(TASK TO CARRY OUT)
Would you restate, word for word, only the lines starting at the one with "The height and width of the screenshot is (124, 186)." and ending with the final line of the entries below? Pictures stay out.

(DATA SUPPLIED)
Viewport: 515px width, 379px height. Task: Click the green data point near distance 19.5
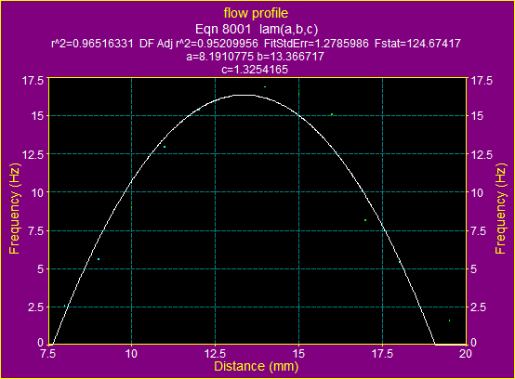pos(449,320)
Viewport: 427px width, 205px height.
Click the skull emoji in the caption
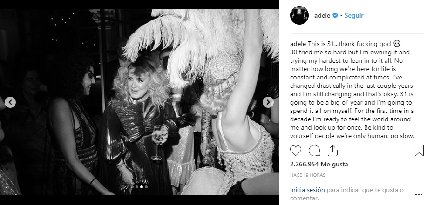coord(397,44)
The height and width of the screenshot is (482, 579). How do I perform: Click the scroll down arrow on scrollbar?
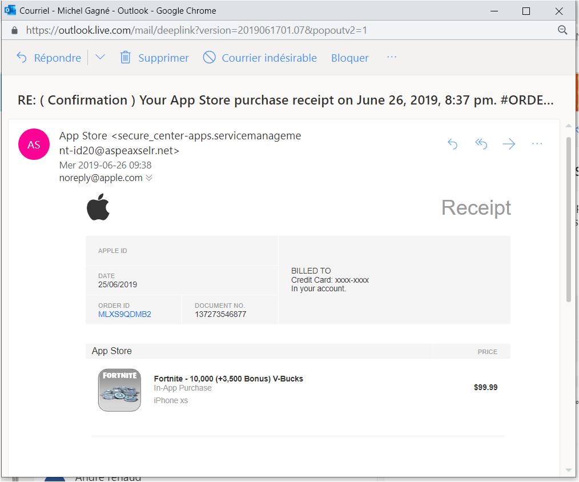[x=568, y=469]
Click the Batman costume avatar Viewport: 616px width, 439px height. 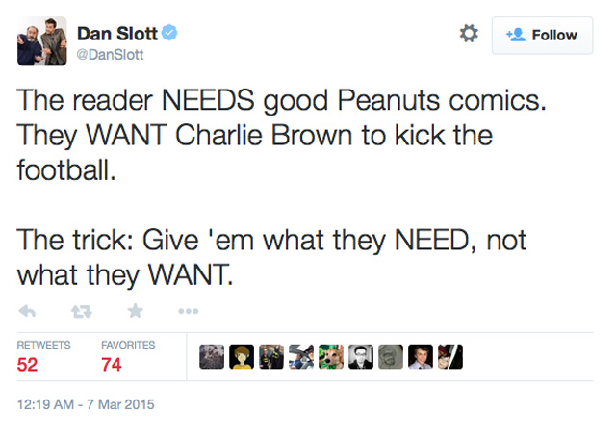pyautogui.click(x=270, y=357)
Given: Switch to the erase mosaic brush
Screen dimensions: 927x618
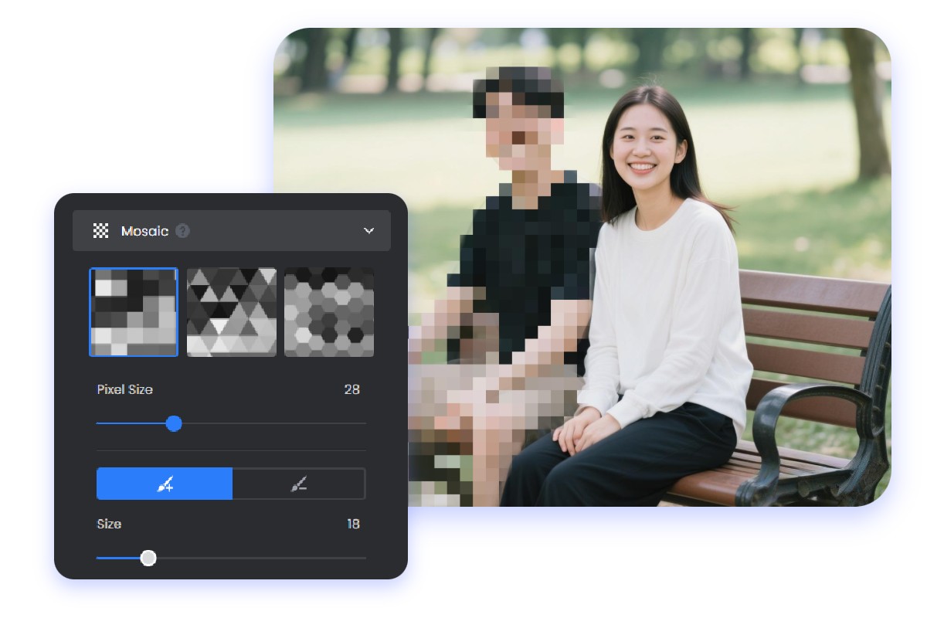Looking at the screenshot, I should pyautogui.click(x=299, y=484).
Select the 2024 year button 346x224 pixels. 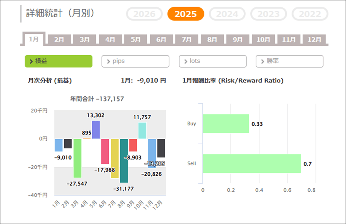227,14
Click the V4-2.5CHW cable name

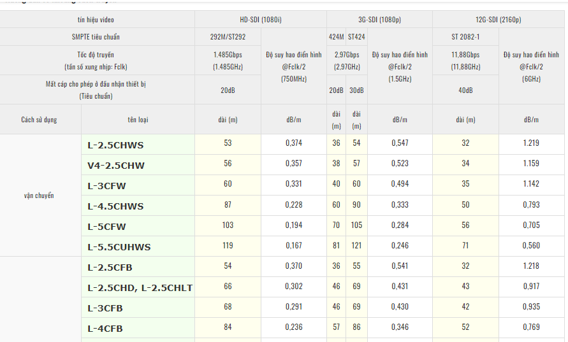tap(116, 166)
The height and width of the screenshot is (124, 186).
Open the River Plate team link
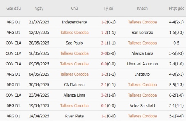click(74, 116)
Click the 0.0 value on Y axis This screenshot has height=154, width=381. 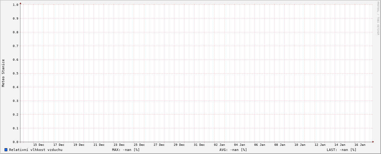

(EXPECTED ANSWER)
The height and width of the screenshot is (124, 186).
Open the River Plate team link
click(74, 116)
Click the 0.0 value on Y axis This screenshot has height=154, width=381. 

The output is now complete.